Comrades tells the story of the Tolpuddle Martyrs, the group of six 19th century Dorset farm workers who, in the face of seeing their pay being reduced weekly, decide enough is enough and form a union to make a stand. For daring to oppose their ‘masters’ they are deported to Australia with other undesirables. But this is no simple historical piece of cinema. Comrades is always political while being cinematic; intellectually challenging as well as visually gorgeous. Douglas is a political aesthete who doesn’t believe that you can only have one while compromising the other.
The film boasts a fantastic cast, another page to the mystery as to why this film is widely unknown. You will be able to spot Phil Davies, Imelda Staunton, Keith Allen, Vanessa Redgrave, Barbara Windsor, Michael Hordern, dancer and choreographer Michael Clark, as well as two of Britain’s great actors James Fox and Robert Stephens (who for many will be Teddy Lloyd, lover of Jean Brodie, but who for me will always be Abner Brown from The Box of Delights). Add in Alex Norton taking on fourteen different roles and you can see that this is a slightly bizarre feast of great British acting talent. But amongst all these well known names one performance stands out.
The man who carries the film is Robin Soans (right) as the heroic George Loveless. Soans has gone on to have a solid career in TV, but his performance as Loveless is surely a career highlight. He is the saintly leader of men who is pushed over the edge into action, simply wanting a fair day’s pay for a fair day’s work; a belief that is as relevant today as it’s always been. Loveless is a ‘good man’ and his decency and compassion radiates from the screen. He represents not only the working man, but also Douglas himself, both believing that people are born good before life attempts to change them, and that they know the right thing to do even when they choose to do otherwise. The suggestion is that to know and do the right thing is where the real struggle for the soul lies. This is unapologetic humanitarian filmmaking.

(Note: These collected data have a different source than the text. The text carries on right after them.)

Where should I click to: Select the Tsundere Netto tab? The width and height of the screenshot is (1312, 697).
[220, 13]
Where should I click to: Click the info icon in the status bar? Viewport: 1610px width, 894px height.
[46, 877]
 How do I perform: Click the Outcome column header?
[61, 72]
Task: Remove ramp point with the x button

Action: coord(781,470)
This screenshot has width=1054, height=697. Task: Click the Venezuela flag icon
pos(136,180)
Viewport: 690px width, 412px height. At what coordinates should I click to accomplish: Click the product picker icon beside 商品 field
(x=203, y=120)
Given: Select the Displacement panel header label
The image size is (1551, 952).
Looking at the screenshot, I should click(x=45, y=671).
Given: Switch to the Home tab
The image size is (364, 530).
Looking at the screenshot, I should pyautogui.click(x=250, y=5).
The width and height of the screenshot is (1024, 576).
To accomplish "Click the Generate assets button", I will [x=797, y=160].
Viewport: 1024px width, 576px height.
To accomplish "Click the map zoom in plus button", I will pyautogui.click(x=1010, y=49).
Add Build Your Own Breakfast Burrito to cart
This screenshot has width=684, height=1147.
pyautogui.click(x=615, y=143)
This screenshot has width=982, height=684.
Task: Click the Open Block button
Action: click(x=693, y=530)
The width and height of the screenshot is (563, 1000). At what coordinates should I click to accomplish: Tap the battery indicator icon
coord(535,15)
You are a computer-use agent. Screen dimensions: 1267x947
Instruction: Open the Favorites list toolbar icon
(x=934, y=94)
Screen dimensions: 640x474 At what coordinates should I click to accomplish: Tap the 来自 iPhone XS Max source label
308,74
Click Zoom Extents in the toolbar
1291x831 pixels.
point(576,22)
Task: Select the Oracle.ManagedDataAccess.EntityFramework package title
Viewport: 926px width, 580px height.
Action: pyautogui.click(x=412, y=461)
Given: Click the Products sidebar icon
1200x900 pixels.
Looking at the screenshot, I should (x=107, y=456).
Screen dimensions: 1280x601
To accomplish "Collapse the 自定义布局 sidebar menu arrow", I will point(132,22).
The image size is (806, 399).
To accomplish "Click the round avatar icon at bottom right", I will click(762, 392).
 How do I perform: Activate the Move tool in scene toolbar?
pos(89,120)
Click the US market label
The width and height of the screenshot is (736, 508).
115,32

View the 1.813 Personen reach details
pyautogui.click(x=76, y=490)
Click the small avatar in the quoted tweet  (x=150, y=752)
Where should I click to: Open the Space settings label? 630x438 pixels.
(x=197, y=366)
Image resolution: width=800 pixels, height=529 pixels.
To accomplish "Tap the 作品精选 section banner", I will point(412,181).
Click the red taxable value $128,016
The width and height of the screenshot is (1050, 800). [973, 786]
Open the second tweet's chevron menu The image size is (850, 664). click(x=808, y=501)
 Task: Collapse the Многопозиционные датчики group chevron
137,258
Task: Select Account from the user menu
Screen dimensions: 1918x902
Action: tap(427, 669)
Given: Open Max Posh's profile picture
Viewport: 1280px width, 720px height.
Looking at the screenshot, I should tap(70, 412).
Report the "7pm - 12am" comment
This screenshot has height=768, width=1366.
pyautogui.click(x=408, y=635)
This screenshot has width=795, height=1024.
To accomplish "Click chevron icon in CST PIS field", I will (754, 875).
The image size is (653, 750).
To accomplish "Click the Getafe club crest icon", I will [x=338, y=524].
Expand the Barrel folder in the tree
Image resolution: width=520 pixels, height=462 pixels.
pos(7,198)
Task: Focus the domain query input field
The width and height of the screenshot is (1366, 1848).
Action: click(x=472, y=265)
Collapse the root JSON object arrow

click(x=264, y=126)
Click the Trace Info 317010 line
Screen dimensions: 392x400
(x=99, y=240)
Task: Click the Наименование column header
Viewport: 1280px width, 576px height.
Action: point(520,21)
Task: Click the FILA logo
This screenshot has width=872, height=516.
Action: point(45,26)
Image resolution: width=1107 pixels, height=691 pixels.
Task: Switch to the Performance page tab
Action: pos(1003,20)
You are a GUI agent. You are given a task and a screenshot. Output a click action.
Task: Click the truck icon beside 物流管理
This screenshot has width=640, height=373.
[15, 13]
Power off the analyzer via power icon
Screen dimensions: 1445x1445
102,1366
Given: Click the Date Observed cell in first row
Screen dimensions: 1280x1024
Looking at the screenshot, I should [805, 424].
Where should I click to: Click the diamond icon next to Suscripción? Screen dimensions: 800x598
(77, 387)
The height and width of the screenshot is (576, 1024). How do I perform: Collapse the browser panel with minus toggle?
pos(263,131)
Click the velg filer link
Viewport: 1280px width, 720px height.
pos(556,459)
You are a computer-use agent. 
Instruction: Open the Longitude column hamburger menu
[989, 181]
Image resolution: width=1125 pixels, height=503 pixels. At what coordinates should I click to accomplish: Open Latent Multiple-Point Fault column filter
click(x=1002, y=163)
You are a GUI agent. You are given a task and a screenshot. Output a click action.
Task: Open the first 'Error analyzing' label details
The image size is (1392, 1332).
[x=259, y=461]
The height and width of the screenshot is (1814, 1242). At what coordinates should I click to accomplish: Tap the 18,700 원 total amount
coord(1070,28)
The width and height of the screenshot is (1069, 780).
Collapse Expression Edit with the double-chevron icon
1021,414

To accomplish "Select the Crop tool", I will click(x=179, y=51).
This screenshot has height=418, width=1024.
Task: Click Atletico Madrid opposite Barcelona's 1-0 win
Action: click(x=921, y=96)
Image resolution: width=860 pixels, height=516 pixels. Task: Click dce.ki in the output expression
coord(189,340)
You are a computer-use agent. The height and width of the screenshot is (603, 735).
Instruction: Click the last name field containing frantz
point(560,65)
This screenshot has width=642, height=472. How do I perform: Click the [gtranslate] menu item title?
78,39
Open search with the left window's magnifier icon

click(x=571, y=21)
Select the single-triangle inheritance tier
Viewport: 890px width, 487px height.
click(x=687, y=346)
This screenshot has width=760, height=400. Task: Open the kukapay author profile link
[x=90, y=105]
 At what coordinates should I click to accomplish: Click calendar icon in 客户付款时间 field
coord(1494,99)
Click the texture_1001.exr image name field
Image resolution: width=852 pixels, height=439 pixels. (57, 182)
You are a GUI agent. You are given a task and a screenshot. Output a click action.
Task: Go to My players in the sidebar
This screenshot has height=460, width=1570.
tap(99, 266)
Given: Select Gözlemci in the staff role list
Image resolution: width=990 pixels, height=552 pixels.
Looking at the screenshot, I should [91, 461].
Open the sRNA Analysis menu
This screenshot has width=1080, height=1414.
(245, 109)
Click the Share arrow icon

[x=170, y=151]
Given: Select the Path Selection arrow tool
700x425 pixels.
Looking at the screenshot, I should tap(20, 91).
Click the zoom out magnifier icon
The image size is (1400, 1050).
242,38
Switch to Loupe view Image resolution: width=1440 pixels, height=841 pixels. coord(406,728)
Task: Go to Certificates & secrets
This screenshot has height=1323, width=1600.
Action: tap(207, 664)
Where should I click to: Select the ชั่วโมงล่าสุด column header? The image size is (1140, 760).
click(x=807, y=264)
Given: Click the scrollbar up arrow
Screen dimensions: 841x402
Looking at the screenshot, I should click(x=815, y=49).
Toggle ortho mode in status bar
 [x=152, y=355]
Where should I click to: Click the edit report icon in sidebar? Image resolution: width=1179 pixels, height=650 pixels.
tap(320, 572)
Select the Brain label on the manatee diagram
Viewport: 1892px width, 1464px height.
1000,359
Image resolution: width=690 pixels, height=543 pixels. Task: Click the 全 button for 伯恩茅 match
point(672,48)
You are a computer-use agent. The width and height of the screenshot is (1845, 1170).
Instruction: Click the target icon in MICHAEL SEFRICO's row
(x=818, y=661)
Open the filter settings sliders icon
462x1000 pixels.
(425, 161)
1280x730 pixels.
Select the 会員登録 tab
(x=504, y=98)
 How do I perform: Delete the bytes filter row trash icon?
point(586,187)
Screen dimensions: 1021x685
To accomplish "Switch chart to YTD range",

Which makes Comrades sound terribly worthy, but it is anything but. This is a treat for the senses, and aside from the performances and the politics it is the direction of Douglas that stays with you. As in his trilogy Douglas is unafraid to let the camera linger on the faces of his actors allowing the audience to come to their own conclusions. Every frame is a considered treat, and standout images include the cockroaches infesting George’s house, and mind; the horse who is treated better than those men in the field, and the minstrels leaving the village at dusk, an image so beautiful it should be hung on a wall. This is true epic filmaking which manages to retain its integrity against the spectacle and scope.
Douglas is also commenting on the power of cinema, and how that power is often abused. Among Alex Norton’s many turns is as the travelling Lanterna Magicka man, who traverses the land telling stories using his magical device. As the film progresses so we see the early progression of film as it moves from the simple use of shadows to become The Splendid Diorama, a light show with live music and performance. Even this early on we can see that there is a struggle between the use of this new medium to ask social/political questions and to simply entertain, and perhaps mollify. Douglas’s love of film is in every frame, and he is not going to make grey cinema simply to hammer home a point. He is the most European of British filmmakers, and his films are reminiscent of the best of Bergman and Fellini with another influence being the gentle surrealism of Powell and Pressburger. I am not suggesting that he is simply a follower of such legends, but absolutely their equal. If you love cinema then you have to see everything that Bill Douglas did in his all too short time.
Here is the trailer:
The film ends with George talking straight to the audience, a device which could have fallen flat, but which works because of its simplicity. We are being reminded that we have just seen a ‘morality play’ and now the actor breaks the fourth wall to appeal to those watching to take the lessons learned and make sure these things are not allowed to happen again, while acknowledging they already have. Comrades may be set in 1834 but it was filmed in the mid-1980s and this is as much a commentary on the devastation and the destruction of the mining, steel, shipbuilding and other industries that either had, or were being, destroyed often using similar management tactics as were tried on these martyrs. George Loveless is reminding us that all that is needed for evil to triumph is for good men to do nothing, but also that everyone has an opportunity to make a stand, to do the right thing.